Looking Forward to 2019 in Graph Technologies
I started out 2018 with a new focus in graph technologies. This year I will continue to look at graph technologies and how they are disrupting the status quo. This report is an analysis of some of the key graph database trends in 2018 and my predictions for 2019.
I should also put in a quick disclaimer. My employer (Optum Technologies) has a policy of not endorsing any vendors. This blog is only my personal observation of trends in the graph industry and is not an endorsement of any organization or product.
2018 — The year of the LPG knowledge graph
Last year we saw a dramatic uptake in the area of knowledge representation in the form of a labeled property graph (LPG). Organizations like Neo4j and TigerGraph grew their marketshare in this area and added a large number of new capabilities. New venture funding flowed into firms that are either on LPGs or quickly migrating to support LPGs. TigerGraph is noted for their native distributed graphs and Neo4j is noted for their innovation with products like Bloom.
TigerGraph has gained widespread attention for their combination of scalability and security. In September TigerGraph won the Most Disruptive Startup Award at the Strata conference. The key fact here is that distributed graph processing is hard. How a vendor partitions a large highly interconnected graph database and how they keep queries performant while maintaining ACID compliance over a distributed cluster is a wicked hard problem. TigerGraph has also introduced innovations such as accumulators in their GSQL language that have attracted the interest of developers.
Neo4j’s Bloom product, although expensive on a per-user basis, is of interest because it is starting to blur the lines between graph visualization and natural language query processing. Many Bloom queries minimize the need for knowing Cypher and focus on allowing non-technical people to do complex analysis of graph databases. Noe4j’s Bloom product and vendors like Cambridge Intelligence (KeyLines) and companies like Linkurious will continue to make graphs easier to query for the non-programmer.
Neo4j continues to break new ground with making it easier for new developers to pickup graph technologies. In 2018 they made significant enhancements to their Neo4j Desktop as well as providing extensive documentation on their graph algorithms. My congratulations to both both Mark Needham and Amy Hodler in writing their book A Comprehensive Guide to Graph Algorithms in Neo4j. We need more high-quality writing like this.
The Open Algorithms Movement
It is interesting to note that despite organizations patenting many graph algorithms, there seems a growing trend to make these algorithms public. Google and Facebook are leading this effort with their promise to their internal researchers that they can publish their work on various AI, ML, deep learning and graph algorithms. I think this is something they are forced to do to hire and retain top shelf AI and knowledge representation talent in their research and development divisions.

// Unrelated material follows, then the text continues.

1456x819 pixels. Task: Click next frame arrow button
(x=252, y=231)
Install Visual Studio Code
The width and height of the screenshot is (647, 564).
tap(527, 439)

One prediction for graph product managers is that in the future, unless your graph database can run thousands of standard graph algorithms you will be at a disadvantage. This leads to the question of will there be a standard for LPGs so that innovative graph algorithms can have a wider impact. That question, along with the question of should paths be treated as first-class citizens, will be addressed at the W3C Workshop on Web Standardization for Graph Data on March 4th-6th in Berlin Germany. If you read between the lines, you see the W3C is clearly aware that LPGs have a large majority of the market and that SPARQL based standards may no-longer be relevant. Let’s all wish the W3C “good luck” so that we can continue to have shared standardized repositories of knowledge and standard algorithms to traverse these repositories. Note that I am not saying that RDF is not important here. On-the wire semantic standards and things like namespaces and URIs are going to increase in importance as we get more data. It is the query language that encodes the algorithms that has innovated faster than the standards bodies could keep up.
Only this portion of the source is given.